Below is simple program which asks a user for 8 numbers, fills two 4-element vectors with these numbers, then adds these two vectors:
const std = @import("std");
pub fn main() !void {
const stdin = std.io.getStdIn().reader();
const stdout = std.io.getStdOut().writer();
var a = @Vector(4, u32){0,0,0,0};
var b = @Vector(4, u32){0,0,0,0};
var buf: [16]u8 = undefined;
for (0..4) |k| {
try stdout.print("a[{}] = ", .{k});
if (try stdin.readUntilDelimiterOrEof(buf[0..], '\n')) |inp| {
a[k] = try std.fmt.parseInt(u32, inp, 10);
}
}
for (0..4) |k| {
try stdout.print("b[{}] = ", .{k});
if (try stdin.readUntilDelimiterOrEof(buf[0..], '\n')) |inp| {
b[k] = try std.fmt.parseInt(u32, inp, 10);
}
}
const c = a + b;
std.debug.print("{}\n", .{c});
}
The program works correctly. But there is a question about generated code.
I compiled it with
zig build-exe v2.zig -O ReleaseSmall -femit-asm -fsingle-threaded
Then I inspected assembler output for SIMD instructions.

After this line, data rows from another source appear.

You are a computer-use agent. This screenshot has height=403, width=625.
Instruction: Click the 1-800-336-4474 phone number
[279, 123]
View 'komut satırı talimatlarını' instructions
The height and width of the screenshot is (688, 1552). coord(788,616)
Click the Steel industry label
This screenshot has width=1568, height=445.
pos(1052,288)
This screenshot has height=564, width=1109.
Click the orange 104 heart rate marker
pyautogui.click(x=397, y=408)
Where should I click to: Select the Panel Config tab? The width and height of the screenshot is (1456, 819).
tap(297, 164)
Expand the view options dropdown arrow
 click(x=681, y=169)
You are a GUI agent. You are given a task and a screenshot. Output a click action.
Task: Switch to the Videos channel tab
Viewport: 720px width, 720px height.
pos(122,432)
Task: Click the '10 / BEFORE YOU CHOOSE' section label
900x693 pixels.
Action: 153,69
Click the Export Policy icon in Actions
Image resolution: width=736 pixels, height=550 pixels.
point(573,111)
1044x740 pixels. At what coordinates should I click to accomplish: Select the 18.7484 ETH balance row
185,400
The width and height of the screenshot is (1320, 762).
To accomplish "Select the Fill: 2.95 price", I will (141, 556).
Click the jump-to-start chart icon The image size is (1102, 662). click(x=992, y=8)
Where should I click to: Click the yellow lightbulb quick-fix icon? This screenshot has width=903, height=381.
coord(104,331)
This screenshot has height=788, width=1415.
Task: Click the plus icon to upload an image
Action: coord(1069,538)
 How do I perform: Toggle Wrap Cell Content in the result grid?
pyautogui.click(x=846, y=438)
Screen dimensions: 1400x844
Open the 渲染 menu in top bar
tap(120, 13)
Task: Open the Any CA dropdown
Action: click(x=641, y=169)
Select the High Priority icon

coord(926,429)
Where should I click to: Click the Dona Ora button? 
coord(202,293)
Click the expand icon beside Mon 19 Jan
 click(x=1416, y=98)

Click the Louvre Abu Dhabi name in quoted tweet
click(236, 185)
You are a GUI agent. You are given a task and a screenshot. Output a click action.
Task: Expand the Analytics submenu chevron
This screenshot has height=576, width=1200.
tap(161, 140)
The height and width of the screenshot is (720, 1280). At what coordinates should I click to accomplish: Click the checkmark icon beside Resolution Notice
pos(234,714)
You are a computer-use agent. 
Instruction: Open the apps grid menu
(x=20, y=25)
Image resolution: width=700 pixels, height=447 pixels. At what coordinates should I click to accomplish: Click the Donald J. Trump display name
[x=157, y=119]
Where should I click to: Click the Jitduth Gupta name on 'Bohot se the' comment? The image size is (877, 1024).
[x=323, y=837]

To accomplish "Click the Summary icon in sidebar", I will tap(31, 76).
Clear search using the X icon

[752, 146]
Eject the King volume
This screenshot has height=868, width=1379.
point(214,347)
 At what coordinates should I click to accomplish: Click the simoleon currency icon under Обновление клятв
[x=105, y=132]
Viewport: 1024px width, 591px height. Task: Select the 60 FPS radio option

I see some, for ex. movups xmmword ptr [rdi], xmm0
and xorps xmm0, xmm0
,
but I do not see no adding instructions, only moves and a couple of xors.
Why did not the compiler generate adding instructions? Does it mean that actual vector addition is done without SIMD instructions in this particular example?
Accoding to lscpu
, CPU on the machine has sse
, sse2
, ssse3
, sse4_1
and sse4_2
flags.